For the first year of her life, Macy suffered badly from ear infections and constant fevers. During one of our appointments with the GP, we mentioned in passing that she did not seem interested in walking, which I had initially put down to the fact that her older sister was more than happy to bring her anything she wanted.
She was around 18 months old at the time and I was surprised at how alarmed he was by this. Enough to send us to a paediatrician that afternoon who examined her very closely. He noticed some spots that I had always thought were birthmarks but were in fact cafe-au-lait marks.
Her inability to walk or crawl very far was put down to low muscle tone and we left his office with a diagnosis of Neurofibromatosis Type 1 (NF1) and strict instructions not to consult "Dr Google" about it.
A few weeks later she walked, but we continued to see the paediatrician, as well as an ophthalmologist regularly.
For the next 18 months, we saw very little change in her condition. She was just a regular, active two-year-old.
On her third birthday, Macy broke her left arm, but when the cast came off, I noticed that she hadn’t started to use it again.
She was referred to an orthopaedic surgeon who suggested that her gross motor development could be signs of Cerebral Palsy. I was shocked, how does a healthy three-year-old go from a broken arm to having Cerebral Palsy? We booked the next available appointment with her paediatrician, but that was not soon enough.
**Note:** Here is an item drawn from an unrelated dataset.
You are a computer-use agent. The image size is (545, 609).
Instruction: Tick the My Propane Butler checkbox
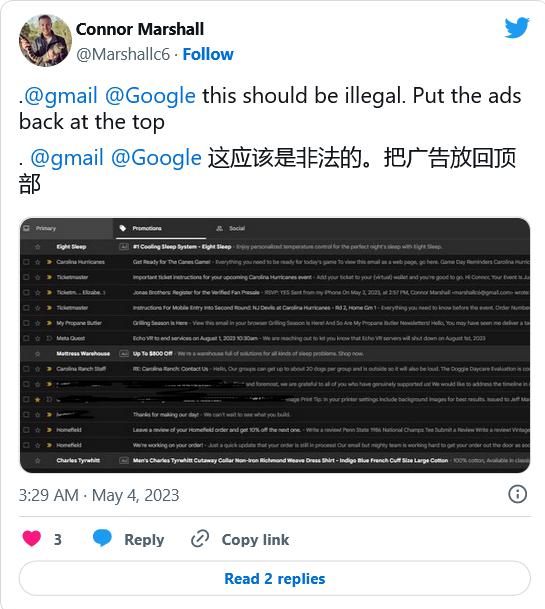[26, 323]
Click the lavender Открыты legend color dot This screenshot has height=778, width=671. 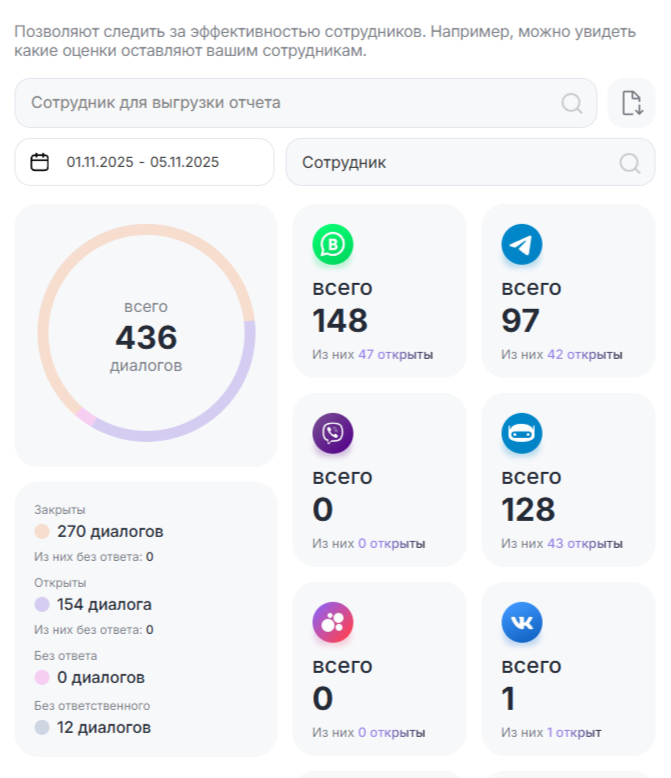[x=42, y=605]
Over the next few days, something didn’t feel right. As a swaddled baby who never fell asleep on the floor while playing with her toys, I became highly alarmed when she started falling asleep in random places around the house. The temptation not to Google NF became too much, and I was shocked by what I read.
We could never have predicted how NF would tear our lives apart
I called the paediatrician and told the receptionist I was on my way there to demand someone see her immediately. She was booked in the next morning for an “urgent MRI for a suspected tumour.” Suddenly the frightening seriousness and reality of NF1 became all too real. Within the week, Macy was diagnosed with cancer. She had multiple Pilocytic Astrocytoma’s (brain tumours) as a result of her NF.
At just three years of age, Macy had lost partial mobility down the left side of her body and was scheduled to have brain surgery. We were terrified.
Unfortunately, one tumour in particular could not be completely removed, only de-bulked. The risk of her going blind or even becoming paralysed was too great. Our only other option at that point was chemotherapy.
For two years Macy received IV chemotherapy and had an MRI every 6 weeks. After an allergic reaction, her oncology team recommended taking a break from chemo, which coincided with her annual ophthalmology appointment. The results were not promising, her vision had declined significantly.
We were devastated. In 2014, she was diagnosed “legally blind” which signalled to her doctors that her tumours were no longer stable. After another two years of chemotherapy, it became clear that her tumours were not responding to the treatment. At this stage, after trying various different chemotherapy treatments, there was nothing else available. We were left to "watch and wait".
Hearing those words broke my heart. Fortunately, Macy qualified to be part of an international clinical trial through the Royal Children’s Hospital in Melbourne, which extended for two years. Her treatment with the MEK Inhibitor Trametinib finished in March 2018 and her tumours were initially stable. We were thrilled, but her next MRI showed worrying changes. Treatment with two different types of chemotherapy drugs began again in September.
Treatment seemed to be going along smoothly until she suddenly developed pneumonia and an infection under her big toenail.
Initially, no connection was made between the infection and her treatment until a second toe became infected...and then a third and fourth. She was scheduled for surgery the following week.
It was at this point that her oncology team decided her port (where the IV for chemo is infused into her bloodstream) should be removed. It had been there for seven years and her chemo was now taken orally, so it was no longer needed.
Routine surgery quickly turned into major surgery after the central line snapped off inside her chest wall and travelled through her heart, into her lung and lodged itself in her pulmonary artery.
Many attempts were made to retrieve it without success, so she was flown out of Hobart on an emergency flight to Melbourne for open-heart surgery. It seemed Macy had no luck at all.
Fortunately, a cardiologist in Melbourne was able to retrieve the 4 cm central line by another incision in her groin, narrowly avoiding another major operation. Unfortunately, she still needed surgery on her toes and was flown back to Royal Hobart Hospital for the operation she was initially booked in to have.
Still on her daily chemo, she developed a skin toxicity from the treatment and became unable to fight off infections. With yet another roadblock in her way, the decision was made to give her a break from any treatment to give her body the chance to heal itself.
It has been eight years since her diagnosis, effective treatment options are limited and there is no cure.
She is now 11 years old, two years into a second clinical trial (accessing the MEK Inhibitor, Trametinib) and her tumours are stable. Finally.
She fatigues very quickly but is attending school on most days. She is determined to take back some control and enjoy just being a kid.
So much of Macy’s childhood was taken from her because of Neurofibromatosis…but we are still hopeful and we are still fighting!